VGer ZH, VB.2022.00464, Urteil vom 27. Oktober 2022

Flüchtlinge, die miteinander verheiratet, jedoch verschiedenen Kantonen zugewiesen sind, haben trotz Arbeitslosigkeit ein Recht auf den Kantonswechsel. Zwar erfüllen sie die Voraussetzungen nach der Bestimmung in Art. 37 Abs. 2 AIG, die grundsätzlich auch bei Flüchtlingen zur Anwendung gelangt, nicht. Sie können sich jedoch auf den Anspruch nach Art. 8 EMRK berufen. Wird einem Ehepaar mit einem Kleinkind das Zusammenleben in einer gemeinsamen Wohnung verwehrt, stellt dies einen deutlich spürbaren Eingriff in die Garantie des Familienlebens dar. Das Zusammenleben in demselben Haushalt bzw. demselben Kanton muss daher bewilligt werden.
iusNet MigR 22.03.2023

Ohne Bewilligung kein Schutz – ohne Schutz keine Bewilligung

Kommentierung
Verbleiberechte (FZA / EMRK)

Urteil des Bundesgerichtes 2C_821/2021 vom 11. November 2022

Mit dem hier kritisch beleuchteten Urteil 2C_821/2021 vom 11. November 2022 bekräftigt das Bundesgericht, dass grundsätzlich nur ein rechtmässiger Aufenthalt in den Schutzbereich von Art. 8 EMRK fällt. Langjährige Aufenthaltsdauer und herausragende Integrationsleistungen ändern nichts daran, dass sich nicht auf das Recht auf Achtung des Privatlebens berufen kann, wer sich illegal in der Schweiz aufhält. Konventionsrechtliche Regularisierungen von definitiv abgewiesenen Asylsuchenden und Sans-Papiers bleiben damit weiterhin ausgeschlossen. Das Bundesgericht hat es verpasst, die mit BGE 144 I 266 eingeleitete Rechtsprechung zum Schutz des Privatlebens (Anspruch auf Bewilligungsverlängerung spätestens nach zehnjährigem Aufenthalt) weiterzuentwickeln.
Peter Bolzli
iusNet MigR 18.01.2023

Kürzere Wartefrist beim Familiennachzug durch vorläufig Aufgenommene

Rechtsprechung
Familiennachzug

BVGer F_2739/2022, Urteil vom 24. November 2022, franz.

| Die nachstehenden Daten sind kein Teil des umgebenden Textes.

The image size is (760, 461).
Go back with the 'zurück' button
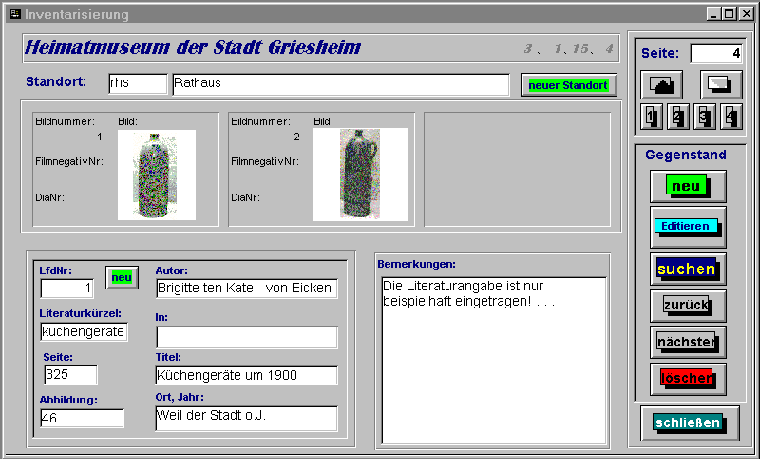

Das Bundesverwaltungsgericht ändert seine Praxis zur dreijährigen Familiennachzugs-Wartefrist für vorläufig aufgenommene Personen. Neu können Ausländerinnen und Ausländer mit F-Ausweis ein Gesuch um Familiennachzug bereits kurz vor Ablauf von zwei Jahren seit der Anordnung der vorläufigen Aufnahme stellen. Das SEM hat ein solches Gesuch in Berücksichtigung sämtlicher Aspekte des Einzelfalles zu prüfen und gutzuheissen, sofern das Abwarten der gesetzlichen Dreijahresfrist das Recht auf Achtung des Familienlebens verletzen würde.
iusNet MigR 18.01.2023

Schutz des Privatlebens nur bei rechtmässigem Aufenthalt

Rechtsprechung
Verbleiberechte (FZA / EMRK)

BGer 2C_821/2021, Urteil vom 1. November 2022

Das Bundesgericht weitet seine jüngere Rechtsprechung zum Anspruch auf Achtung des Privatlebens (BGE 144 I 266) nicht auf rechtswidrig anwesende Personen aus. Im Falle eines langjährig anwesenden definitiv abgewiesenen Asylsuchenden wird in einem Urteil vom 1. November 2022 betont, dass sich unabhängig von den Integrationsleistungen nicht auf Art. 8 EMRK berufen könne, wer sich nicht an seine Ausreisepflichten halte und unrechtmässig in der Schweiz verbleibe. Damit bleibt abgewiesenen Asylsuchenden zwecks Legalisierung ihres Aufenthaltes weiterhin nur der Weg über ein Härtefallverfahren gemäss Art. 14 Abs. 2 AsylG, in dem ihnen kein Anspruch und keine Parteistellung zukommt.